What is the mechanism of Entinostat?

Entinostat is a potent and selective inhibitor of class I histone deacetylases (HDACs), specifically targeting HDAC1 and HDAC3. These HDACs play a crucial role in the regulation of gene expression by modulating the acetylation status of histones, which are proteins around which DNA is wrapped. The acetylation and deacetylation of histones are key processes that determine the accessibility of chromatin and thus influence gene transcription.

Histone acetylation generally correlates with an open chromatin structure and active gene transcription. In contrast, histone deacetylation is associated with a closed chromatin conformation and gene repression. By inhibiting HDACs, entinostat increases the acetylation levels of histones, leading to a more relaxed chromatin structure and changes in gene expression patterns.

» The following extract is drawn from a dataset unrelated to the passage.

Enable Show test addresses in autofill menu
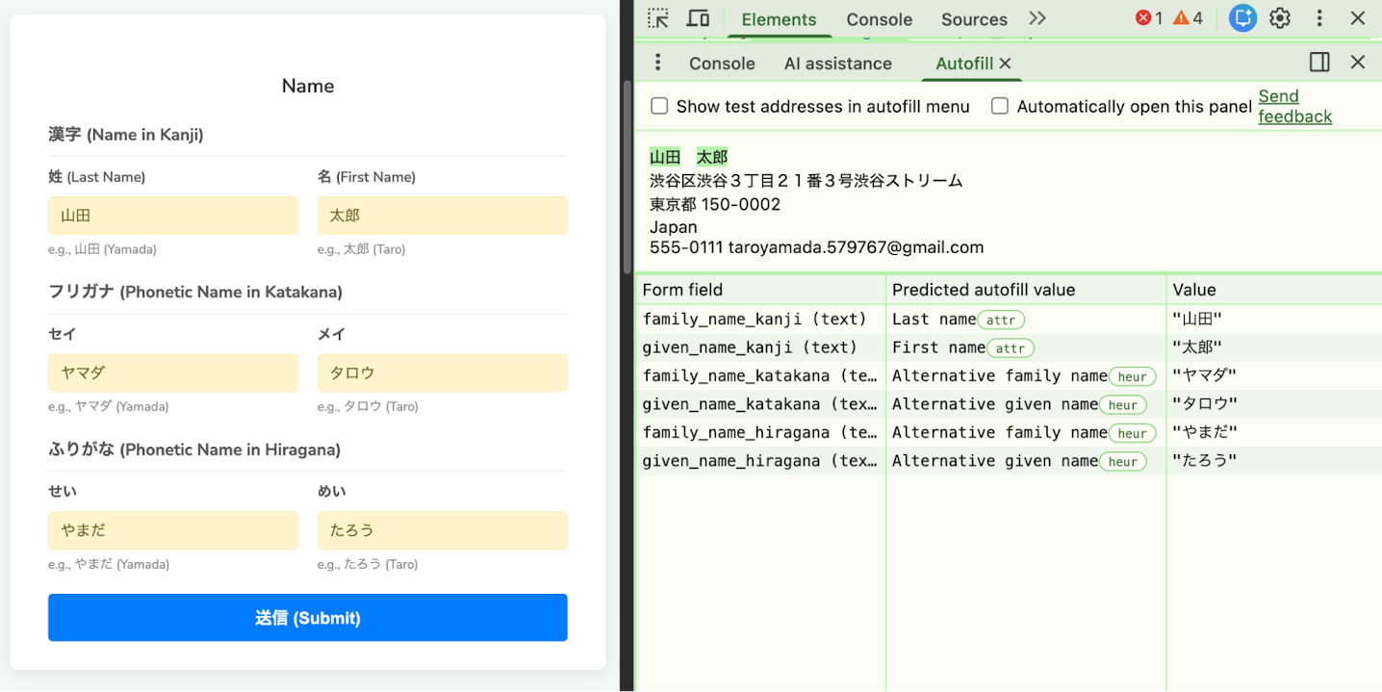 click(x=659, y=106)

One of the primary mechanisms by which entinostat exerts its effects is through the reactivation of tumor suppressor genes. In many cancers, these genes are silenced due to hypoacetylation of histones and subsequent chromatin compaction. By inhibiting HDAC1 and HDAC3, entinostat restores the acetylation of histones, thereby reactivating these crucial genes and inhibiting cancer cell growth.

In addition to its effects on histones, entinostat also impacts non-histone proteins. Many transcription factors, signaling molecules, and other proteins undergo acetylation and deacetylation, which can influence their stability, localization, and activity. By altering the acetylation of these proteins, entinostat can modulate various cellular processes involved in cancer progression, including cell cycle regulation, apoptosis, and differentiation.

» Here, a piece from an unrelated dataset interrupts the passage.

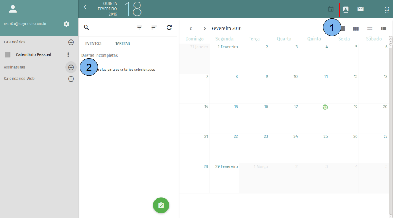Open the Mail module envelope icon

tap(360, 9)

One of the significant therapeutic potentials of entinostat is its ability to enhance the efficacy of other anticancer treatments. For instance, entinostat has been shown to increase the sensitivity of cancer cells to hormone therapies, chemotherapy, and immune checkpoint inhibitors. This synergistic effect is due to entinostat's capacity to modulate the tumor microenvironment, enhance immune responses, and reduce the expression of proteins involved in drug resistance.

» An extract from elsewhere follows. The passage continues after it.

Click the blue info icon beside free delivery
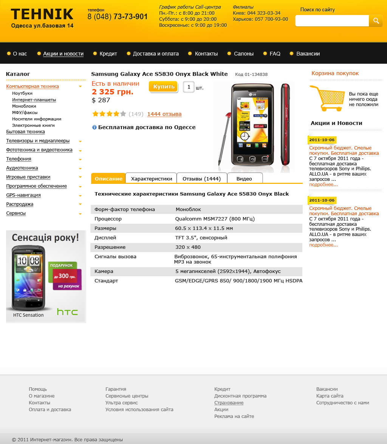Viewport: 387px width, 444px height. click(x=94, y=128)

Entinostat is also known to induce cell cycle arrest and promote apoptosis in cancer cells. By increasing the expression of cyclin-dependent kinase inhibitors like p21 and p27, entinostat can halt cell cycle progression, thereby preventing cancer cell proliferation. Furthermore, entinostat can activate intrinsic apoptotic pathways, leading to programmed cell death in cancer cells.

Clinical studies have shown promising results for entinostat in various types of cancer, including breast cancer, lung cancer, and colorectal cancer. Its safety profile and efficacy as part of combination therapies make it a valuable agent in the ongoing battle against cancer.

In summary, entinostat is a selective HDAC inhibitor that exerts its anticancer effects through the reactivation of tumor suppressor genes, modulation of non-histone protein functions, enhancement of other anticancer treatments, and induction of cell cycle arrest and apoptosis. Its multifaceted mechanisms of action underscore its potential as a versatile and powerful tool in oncology.